▶ [Task objective]: Reproduce without any change the lines from the one containing "Click the trash icon for Emma Johnson" to the one containing "click(1517, 598)", including both ends, and leave the pictures out of your answer.

▶ [Recorded information]:
————
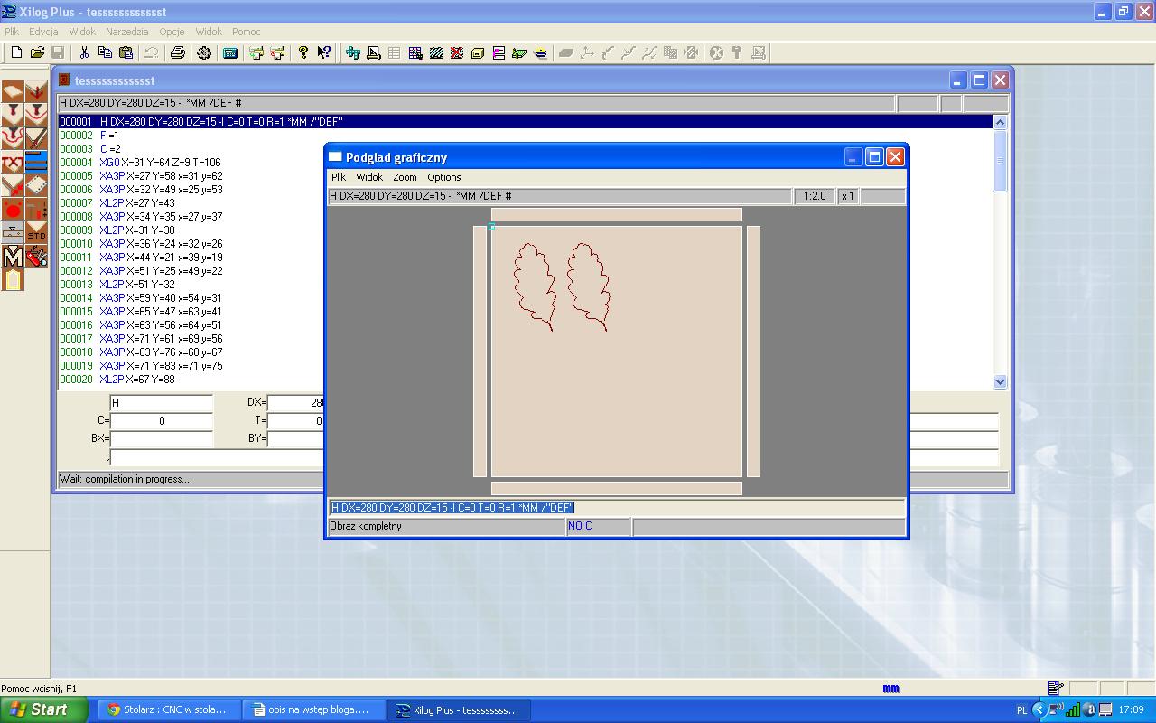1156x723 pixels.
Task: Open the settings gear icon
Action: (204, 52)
————
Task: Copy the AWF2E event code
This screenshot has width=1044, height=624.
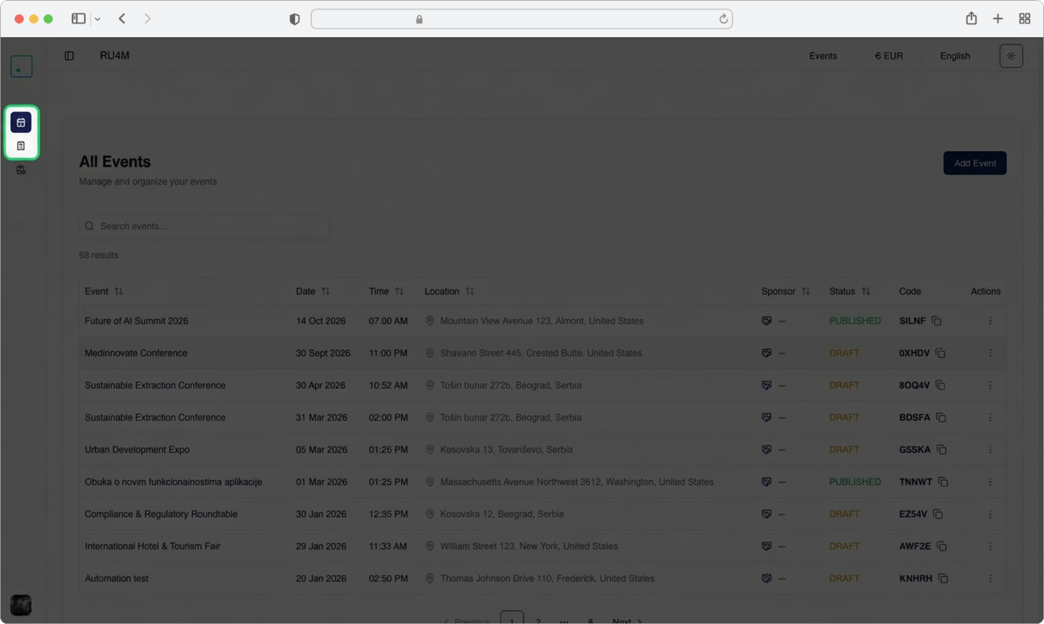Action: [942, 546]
————
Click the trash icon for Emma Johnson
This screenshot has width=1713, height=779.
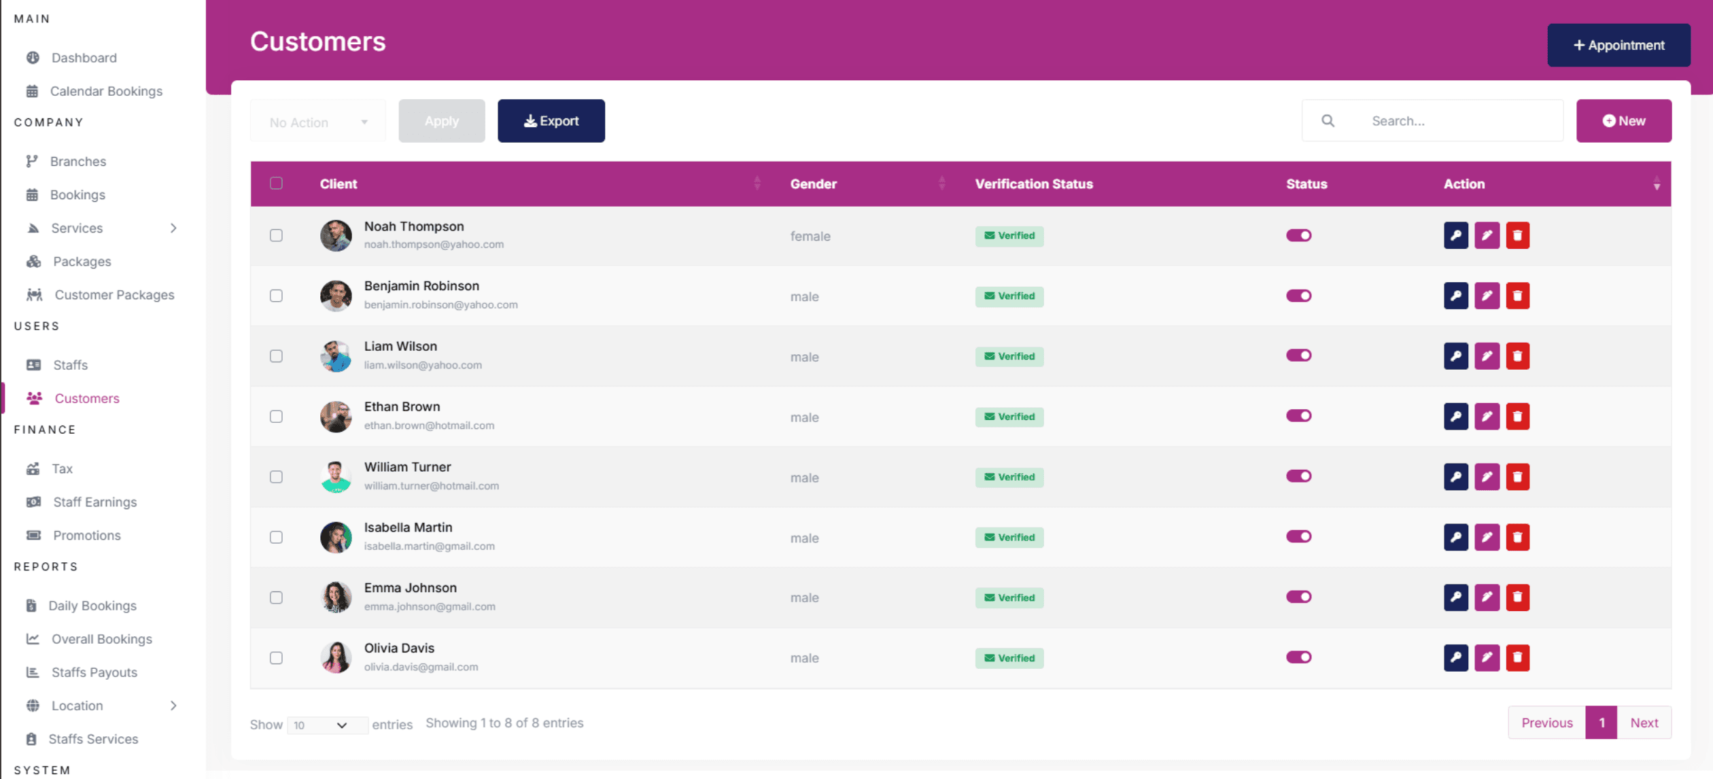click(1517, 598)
————
▶ [Final result]:
Click the trash icon for Emma Johnson
This screenshot has width=1713, height=779.
click(1517, 598)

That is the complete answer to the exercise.